Dataset entries
———

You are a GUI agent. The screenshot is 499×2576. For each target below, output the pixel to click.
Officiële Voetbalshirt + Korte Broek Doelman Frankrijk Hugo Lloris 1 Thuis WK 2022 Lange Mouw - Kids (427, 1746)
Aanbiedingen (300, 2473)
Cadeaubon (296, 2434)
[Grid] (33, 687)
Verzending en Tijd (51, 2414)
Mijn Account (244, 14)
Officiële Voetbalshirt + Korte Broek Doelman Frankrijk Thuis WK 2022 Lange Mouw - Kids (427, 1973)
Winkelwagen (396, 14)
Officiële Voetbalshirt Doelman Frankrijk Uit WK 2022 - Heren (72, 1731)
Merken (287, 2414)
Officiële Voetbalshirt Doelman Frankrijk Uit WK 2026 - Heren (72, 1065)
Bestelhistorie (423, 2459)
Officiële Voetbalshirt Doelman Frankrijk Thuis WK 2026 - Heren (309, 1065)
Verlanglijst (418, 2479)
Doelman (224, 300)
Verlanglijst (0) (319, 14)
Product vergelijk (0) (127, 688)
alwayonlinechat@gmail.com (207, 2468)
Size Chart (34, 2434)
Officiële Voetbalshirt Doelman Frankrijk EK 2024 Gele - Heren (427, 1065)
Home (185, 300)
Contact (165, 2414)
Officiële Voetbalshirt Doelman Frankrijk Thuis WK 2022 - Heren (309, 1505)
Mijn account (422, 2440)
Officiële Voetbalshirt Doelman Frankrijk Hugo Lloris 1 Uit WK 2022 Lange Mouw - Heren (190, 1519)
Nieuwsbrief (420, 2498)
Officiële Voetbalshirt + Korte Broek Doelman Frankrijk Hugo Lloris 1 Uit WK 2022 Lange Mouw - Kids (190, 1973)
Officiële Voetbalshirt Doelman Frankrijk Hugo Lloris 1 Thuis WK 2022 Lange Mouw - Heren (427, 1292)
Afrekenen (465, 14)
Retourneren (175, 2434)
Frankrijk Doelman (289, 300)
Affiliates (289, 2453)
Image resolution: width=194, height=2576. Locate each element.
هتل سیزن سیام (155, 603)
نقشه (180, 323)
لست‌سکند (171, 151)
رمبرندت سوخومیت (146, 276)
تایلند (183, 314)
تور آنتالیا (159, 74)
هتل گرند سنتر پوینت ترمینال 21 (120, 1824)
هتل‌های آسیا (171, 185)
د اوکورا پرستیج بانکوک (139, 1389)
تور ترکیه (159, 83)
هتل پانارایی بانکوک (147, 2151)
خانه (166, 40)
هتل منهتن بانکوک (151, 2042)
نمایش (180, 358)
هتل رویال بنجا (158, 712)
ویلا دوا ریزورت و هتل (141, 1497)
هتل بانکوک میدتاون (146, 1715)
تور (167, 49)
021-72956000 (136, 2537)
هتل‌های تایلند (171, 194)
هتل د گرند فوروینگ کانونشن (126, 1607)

———

== What you have to do ==
What you return should be the lines from the beginning of the records through the one that contains "Officiële Voetbalshirt Doelman Frankrijk Thuis WK 2026", repeated exactly and with no additions.

== Output of the task ==
You are a GUI agent. The screenshot is 499×2576. For each target below, output the pixel to click.
Officiële Voetbalshirt + Korte Broek Doelman Frankrijk Hugo Lloris 1 Thuis WK 2022 Lange Mouw - Kids (427, 1746)
Aanbiedingen (300, 2473)
Cadeaubon (296, 2434)
[Grid] (33, 687)
Verzending en Tijd (51, 2414)
Mijn Account (244, 14)
Officiële Voetbalshirt + Korte Broek Doelman Frankrijk Thuis WK 2022 Lange Mouw - Kids (427, 1973)
Winkelwagen (396, 14)
Officiële Voetbalshirt Doelman Frankrijk Uit WK 2022 - Heren (72, 1731)
Merken (287, 2414)
Officiële Voetbalshirt Doelman Frankrijk Uit WK 2026 - Heren (72, 1065)
Bestelhistorie (423, 2459)
Officiële Voetbalshirt Doelman Frankrijk Thuis WK 2026 - Heren (309, 1065)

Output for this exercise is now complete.